For successful clinical translation, one should adopt standard operating procedures designed to generate immunotherapeutics under current good manufacturing practice regulations. The FDA’s Center for Devices and Radiological Health (CDRH) classified wound dressings combined with drugs as “wound dressings containing drugs”, under product code “FRO.” These products include solid wound dressings, gels, creams, ointments and liquid wound washes. Within this classification, wound dressings combined with a drug are generally regulated as combination products. By definition, a combination product is comprised of two or more constituent parts (i.e., drug/device, biologic/device, drug/biologic or drug/device/biologic) and should meet the requirements of a combination product under FDA 21 Code of Federal Regulation (CFR) 3.2. There are several COX-2 selective NSAIDs, and prescription or over-the-counter (OTC) non-selective NSAIDs for use to treat a variety of general ailments. Some of the examples of COX-2 selective agents include Celecoxib, Valdecoxib and Rofecoxib. However, after approval, the FDA made strongly worded black-box warnings for each of the three COX-2 inhibitors currently approved in the United States [245]. A quest to identify specific approved anti-inflammatory drug and drug eluting dressing followed, and in 2016, under 21 CFR 3.2, the FDA recommended ingredients that are contained within unclassified and cleared wound dressings. Within the comprehensive list of drugs, both inorganic and organic chemical constituents are included. The wound dressing Fortaderm^®, for example, is a collagen-based polyhexamethylene biguanide (PHMB) antimicrobial wound dressing that gained FDA approval in 2001. Other chemical drugs listed are magnesium-based inorganic compounds, for example, magnesium oxide and sulfate. Owing to the antimicrobial efficiency of magnesium, magnesium hydroxide-based compounds and magnesium doped dressings are considered for smart dressings with the capability to mitigate medically relevant bacterial and fungal infections [244].

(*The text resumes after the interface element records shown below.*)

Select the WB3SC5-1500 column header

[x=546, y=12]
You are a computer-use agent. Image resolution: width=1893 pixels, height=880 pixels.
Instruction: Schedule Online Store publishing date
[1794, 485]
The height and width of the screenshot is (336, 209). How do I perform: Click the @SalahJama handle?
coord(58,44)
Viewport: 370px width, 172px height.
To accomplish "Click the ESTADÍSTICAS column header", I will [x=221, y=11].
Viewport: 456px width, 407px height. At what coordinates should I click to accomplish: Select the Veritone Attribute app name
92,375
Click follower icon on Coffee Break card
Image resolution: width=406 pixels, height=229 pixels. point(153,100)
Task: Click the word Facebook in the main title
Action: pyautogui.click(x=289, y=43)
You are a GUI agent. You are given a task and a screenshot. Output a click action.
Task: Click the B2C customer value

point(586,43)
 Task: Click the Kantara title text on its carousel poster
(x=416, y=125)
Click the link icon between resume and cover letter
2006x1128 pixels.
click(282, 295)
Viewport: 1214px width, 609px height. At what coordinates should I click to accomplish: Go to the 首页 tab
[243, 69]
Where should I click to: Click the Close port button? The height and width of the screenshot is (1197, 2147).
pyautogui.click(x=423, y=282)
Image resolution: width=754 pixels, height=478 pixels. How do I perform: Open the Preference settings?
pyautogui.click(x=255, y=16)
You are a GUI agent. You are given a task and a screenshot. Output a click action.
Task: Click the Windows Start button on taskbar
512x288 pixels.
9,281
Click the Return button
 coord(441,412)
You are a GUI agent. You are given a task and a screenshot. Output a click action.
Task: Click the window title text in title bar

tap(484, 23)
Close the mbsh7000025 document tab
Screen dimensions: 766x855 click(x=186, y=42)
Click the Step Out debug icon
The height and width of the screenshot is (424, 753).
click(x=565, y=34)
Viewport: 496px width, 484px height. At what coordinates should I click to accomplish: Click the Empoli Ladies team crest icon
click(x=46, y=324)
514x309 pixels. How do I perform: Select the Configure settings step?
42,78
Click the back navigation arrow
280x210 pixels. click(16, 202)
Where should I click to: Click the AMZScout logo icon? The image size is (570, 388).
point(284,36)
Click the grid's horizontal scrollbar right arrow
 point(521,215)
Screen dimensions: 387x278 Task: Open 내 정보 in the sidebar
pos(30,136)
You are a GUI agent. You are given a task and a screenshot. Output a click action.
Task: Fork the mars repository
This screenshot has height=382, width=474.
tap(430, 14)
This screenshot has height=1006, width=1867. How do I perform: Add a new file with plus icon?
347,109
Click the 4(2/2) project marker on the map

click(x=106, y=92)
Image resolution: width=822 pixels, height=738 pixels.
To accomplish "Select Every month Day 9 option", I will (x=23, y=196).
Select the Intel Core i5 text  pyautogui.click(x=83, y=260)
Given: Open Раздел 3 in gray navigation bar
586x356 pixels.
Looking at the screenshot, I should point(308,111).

The FDA has a Center for Biological Evaluation and Research (CBER), which regulates human cells, tissues and cellular and tissue-based products (HCT/P). FDA code and the definition of the use of cells as therapeutics under biologics are complex. Our recent review provides a succinct mechanism of FDA approval mechanism of drugs, biologics and medical devices for wound healing purposes [246]. Wherein, drugs and biologics (i.e., stem cell therapies) take the longest time to receive an FDA approval, requiring both pre-clinical animal studies followed by three phases of clinical trials. While there are a number of clinical trials initiated to treat acute wounds with the primary aim of skin regeneration and closure, curb-siding inflammation has been a secondary point of determination [246]. Still, there is a long way to go for an exclusive cell therapy specifically addressing modulation of the inflammatory response of an acute injury. To date, stem cell-based therapies are the most likely candidates to show promising result in clinical trials.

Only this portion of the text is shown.